WHAT THIS TASK INVOLVES:
Every record is to be duplicated exactly as it reads, without its images.
━━━━━━━━━━━━━━━━━━━━━━━━━━━━━━
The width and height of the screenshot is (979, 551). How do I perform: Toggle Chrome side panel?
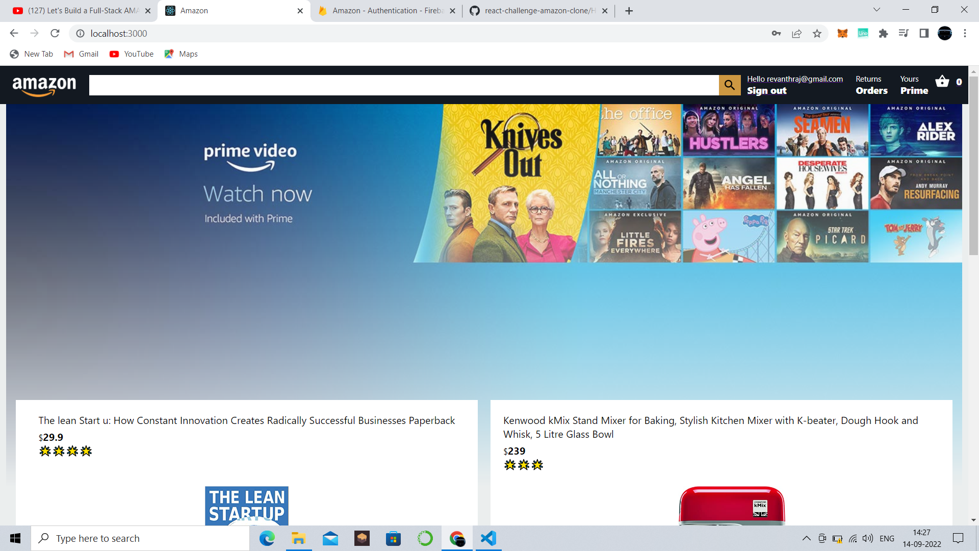(x=924, y=34)
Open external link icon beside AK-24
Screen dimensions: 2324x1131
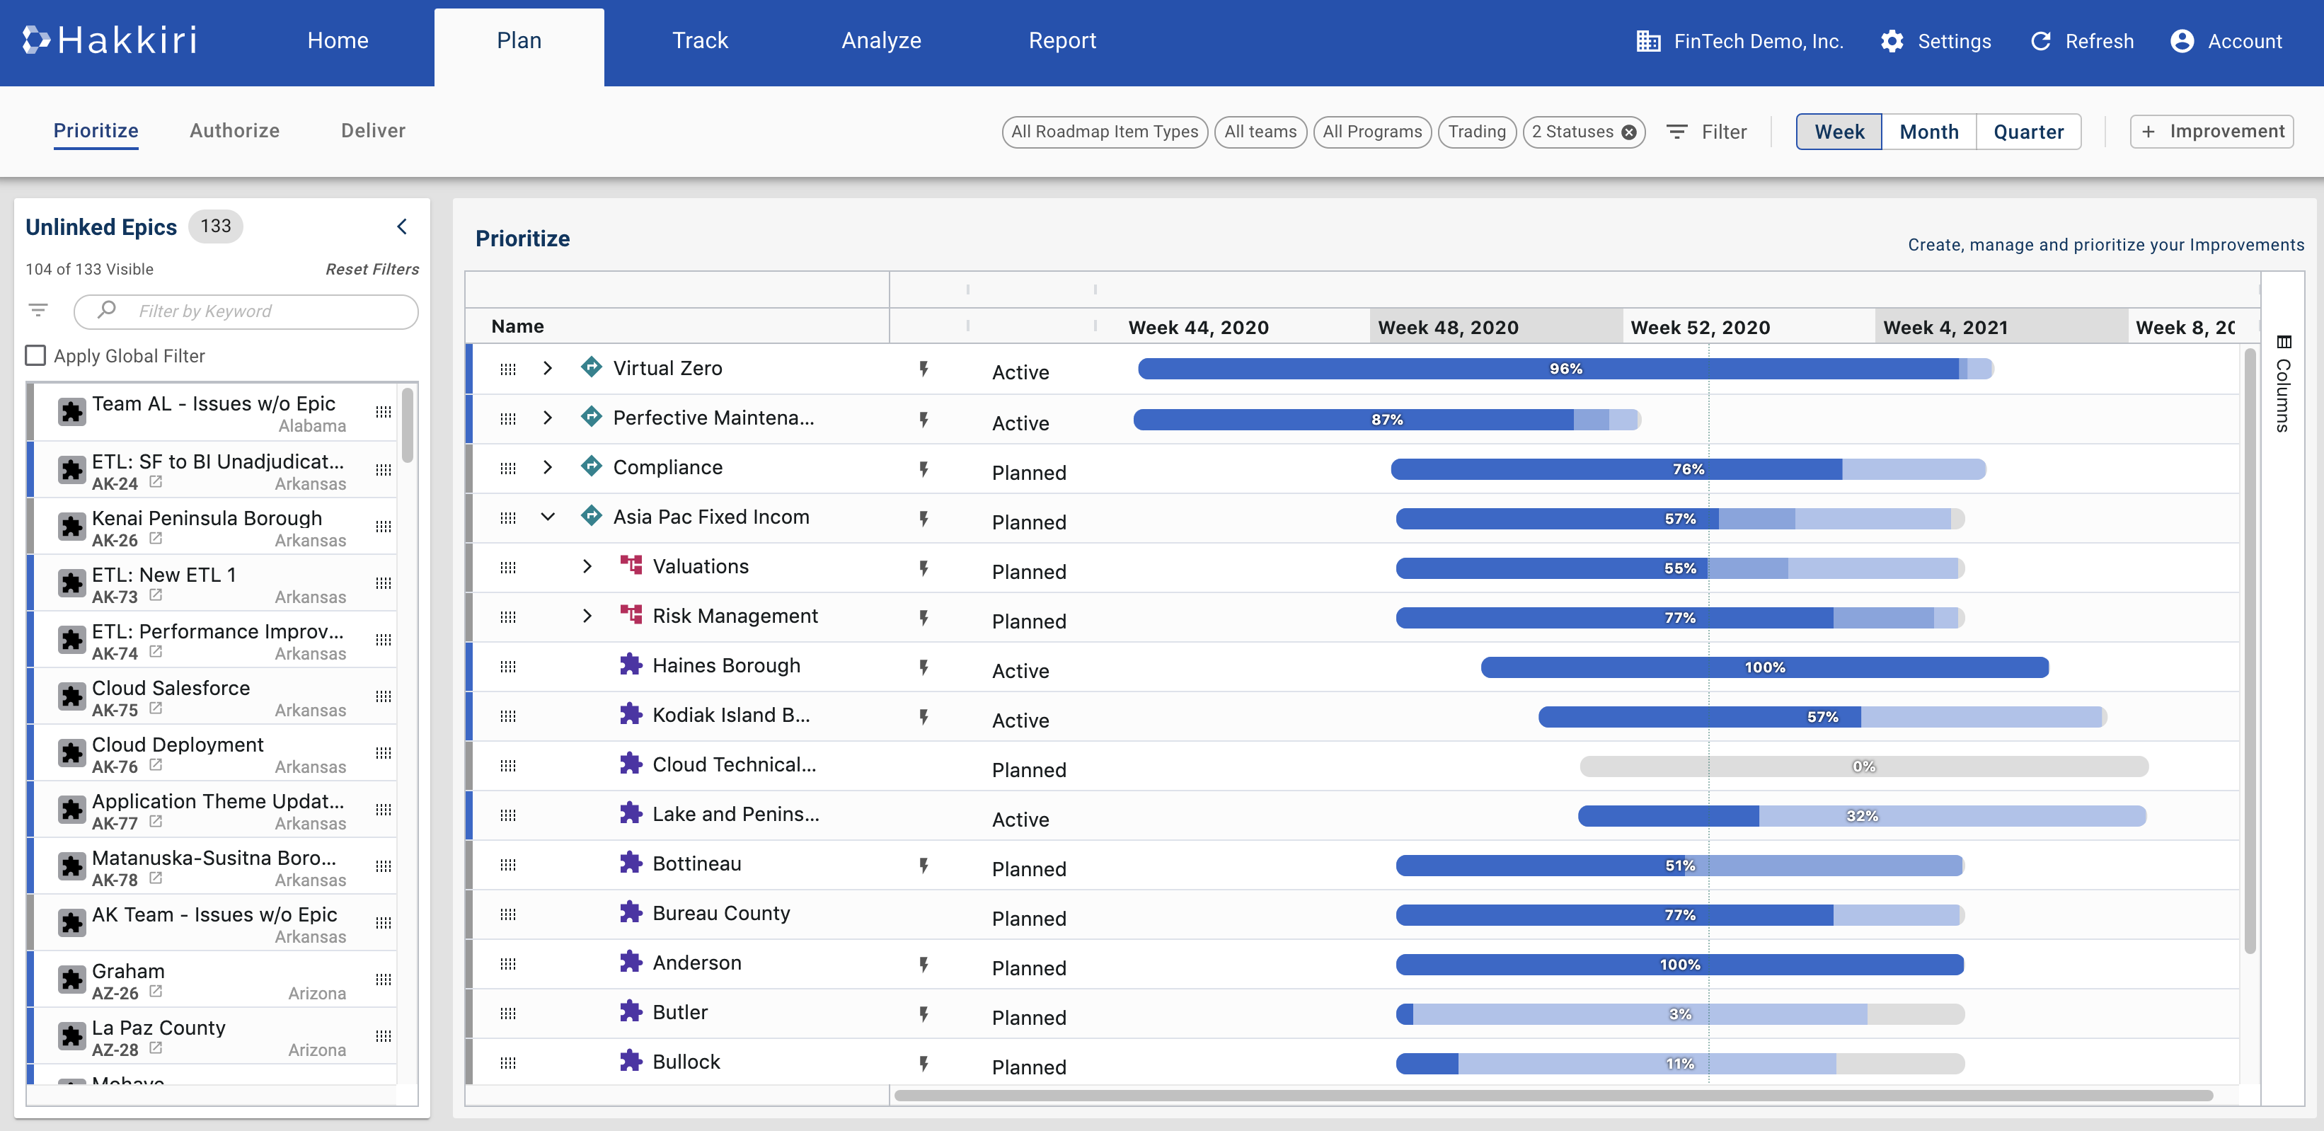pyautogui.click(x=155, y=482)
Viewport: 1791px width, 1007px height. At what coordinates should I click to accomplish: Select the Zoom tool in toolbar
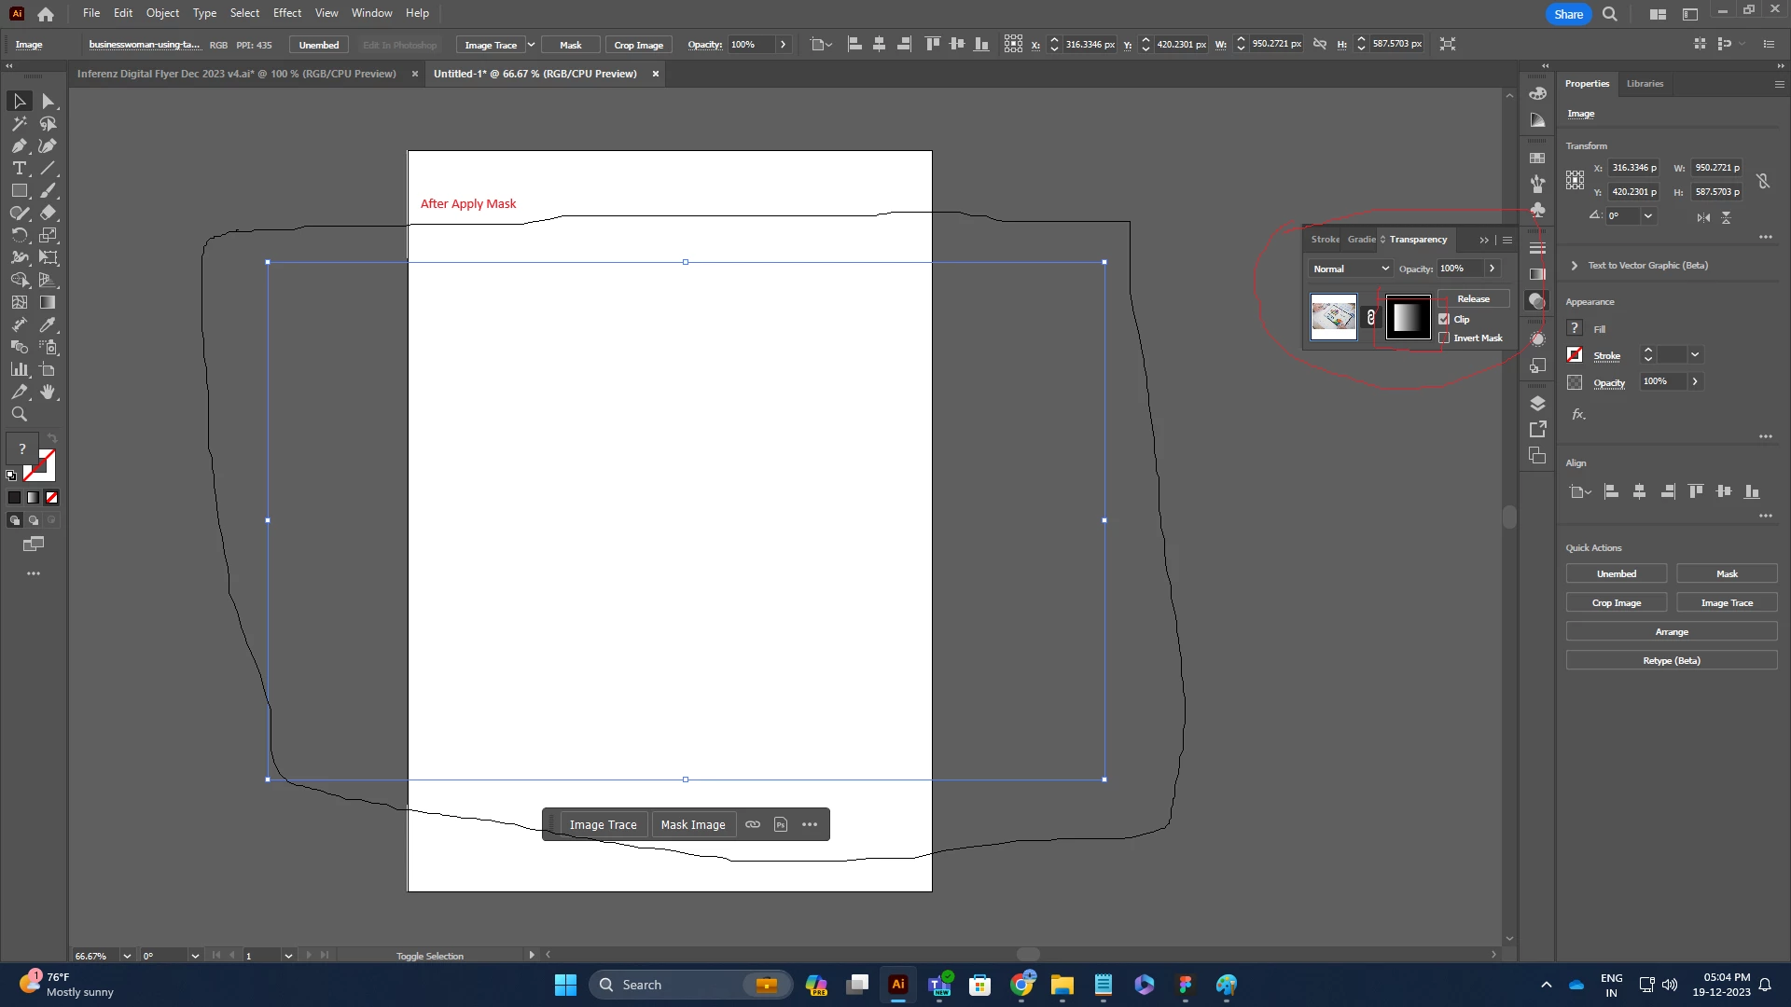pos(19,414)
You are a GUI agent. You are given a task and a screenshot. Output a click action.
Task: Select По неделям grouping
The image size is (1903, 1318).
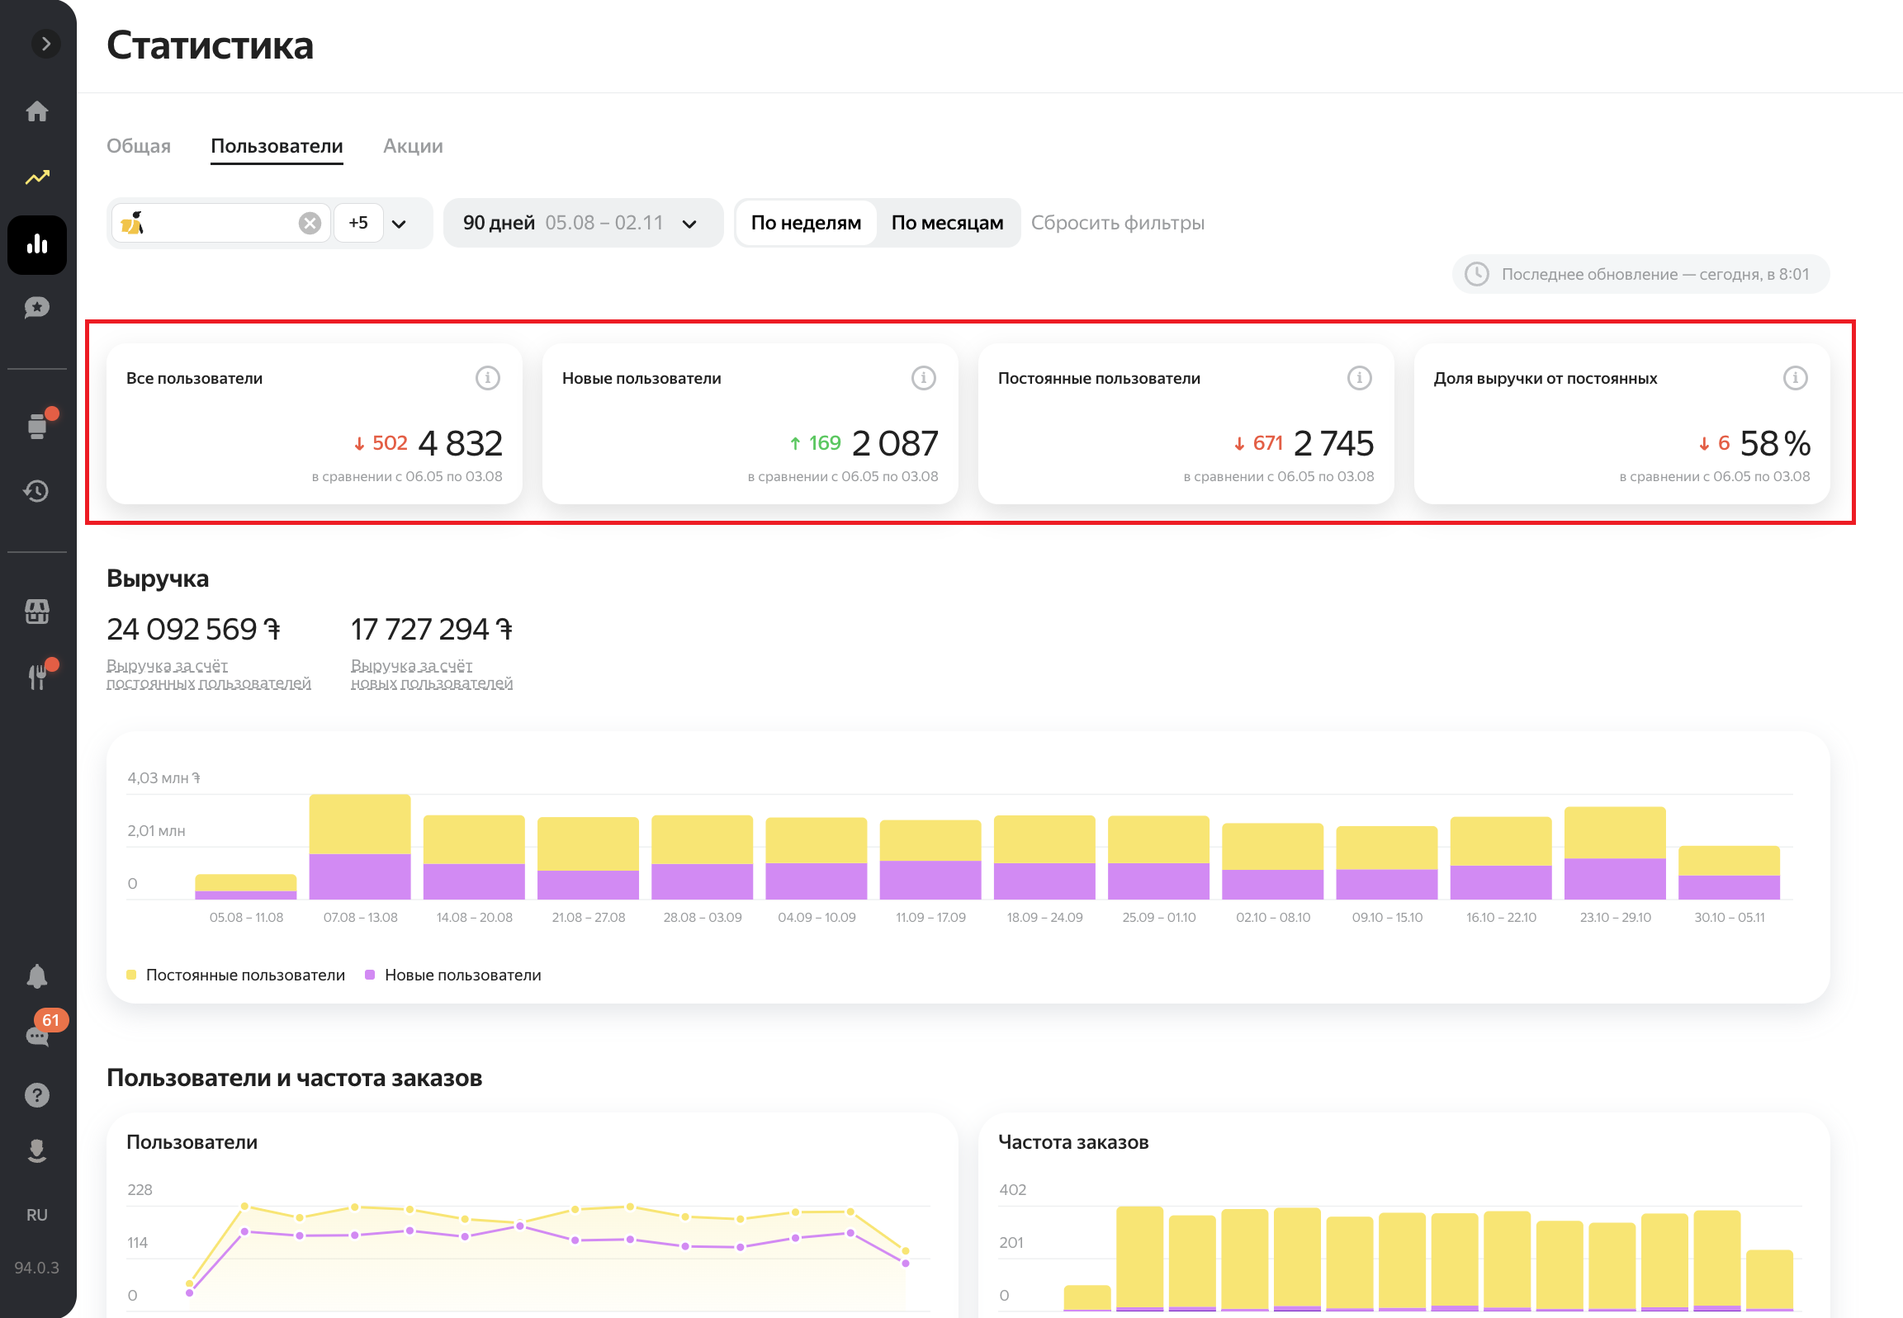coord(805,223)
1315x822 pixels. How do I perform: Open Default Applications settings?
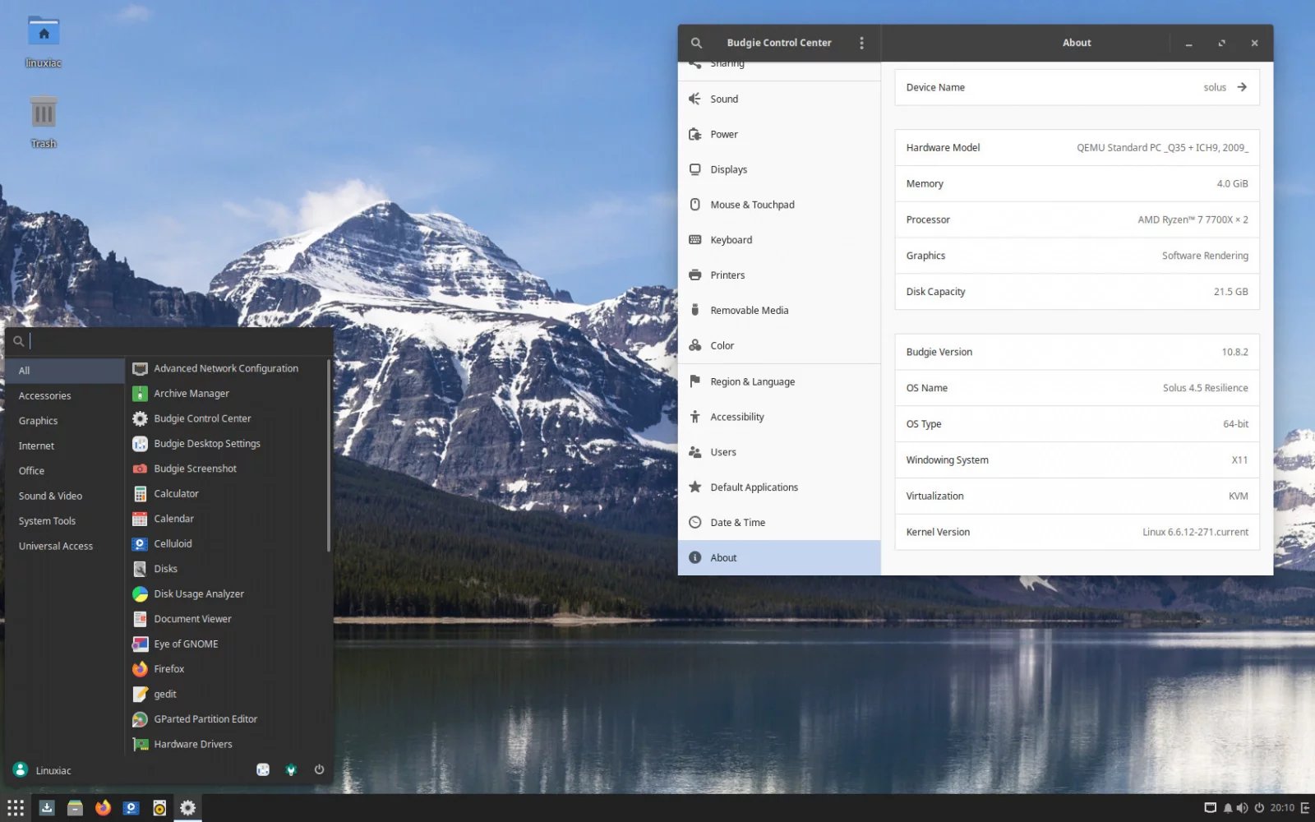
━━━━━━━━━━━━━━━━━━━━━━━━━━━━━━
RESPONSE FOR THIS EXERCISE:
The width and height of the screenshot is (979, 551). How do I perform: Toggle Chrome side panel?
(x=924, y=34)
Open external link icon beside AK-24
Screen dimensions: 2324x1131
pyautogui.click(x=155, y=482)
Viewport: 1791px width, 1007px height. At what coordinates should I click to accomplish: Select the Zoom tool in toolbar
pos(19,414)
You are a GUI agent. You are given a task and a screenshot. Output a click action.
Task: Select По неделям grouping
The image size is (1903, 1318).
coord(805,223)
1315x822 pixels. How do I perform: Open Default Applications settings?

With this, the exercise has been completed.